▶ _AIM OF THE TASK_
From the entries below, please output exactly the lines starting at the one containing "You are a computer-use" and ending at the one containing "Click the white pill around 'Start Ryting'", both included.

▶ _DATA FOR THIS EXERCISE_
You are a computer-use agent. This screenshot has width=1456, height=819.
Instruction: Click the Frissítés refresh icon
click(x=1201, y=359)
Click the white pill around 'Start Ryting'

--

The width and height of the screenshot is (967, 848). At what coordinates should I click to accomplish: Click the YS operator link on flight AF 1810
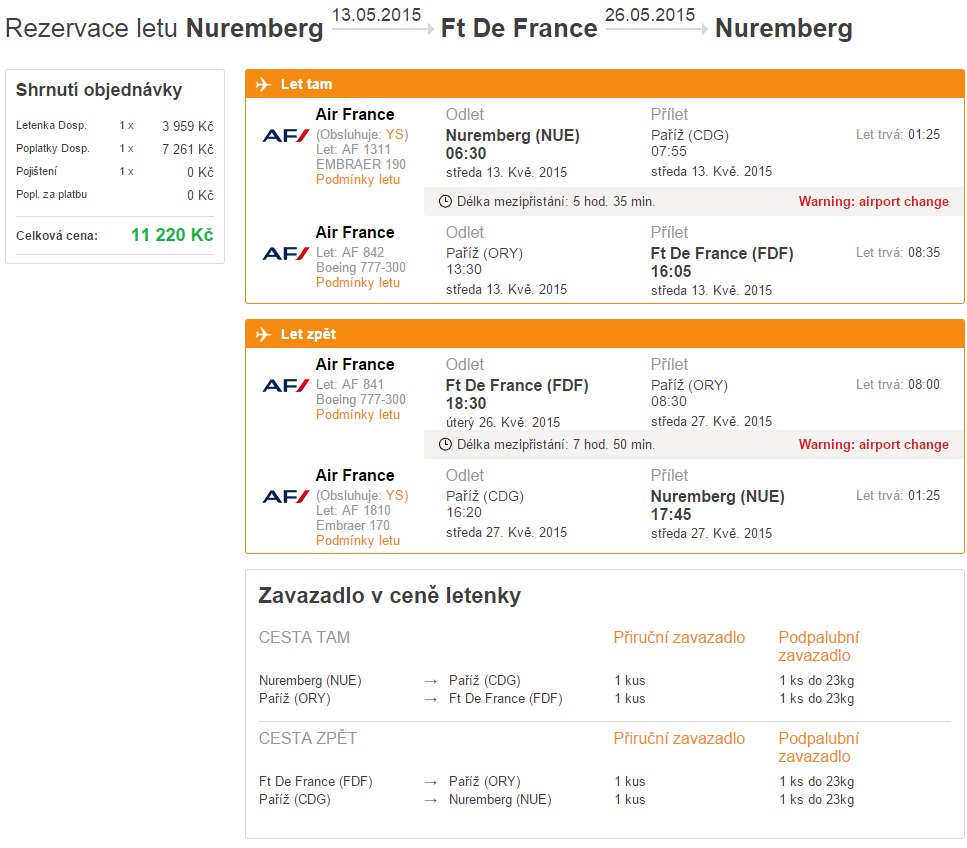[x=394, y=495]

* * *

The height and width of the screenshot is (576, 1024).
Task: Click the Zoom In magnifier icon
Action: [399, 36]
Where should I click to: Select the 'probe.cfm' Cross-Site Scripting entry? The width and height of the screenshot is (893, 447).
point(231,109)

▶ _EXERCISE SOLUTION_
You are a computer-use agent. This screenshot has width=1456, height=819.
Instruction: Click the Frissítés refresh icon
click(x=1201, y=359)
Click the white pill around 'Start Ryting'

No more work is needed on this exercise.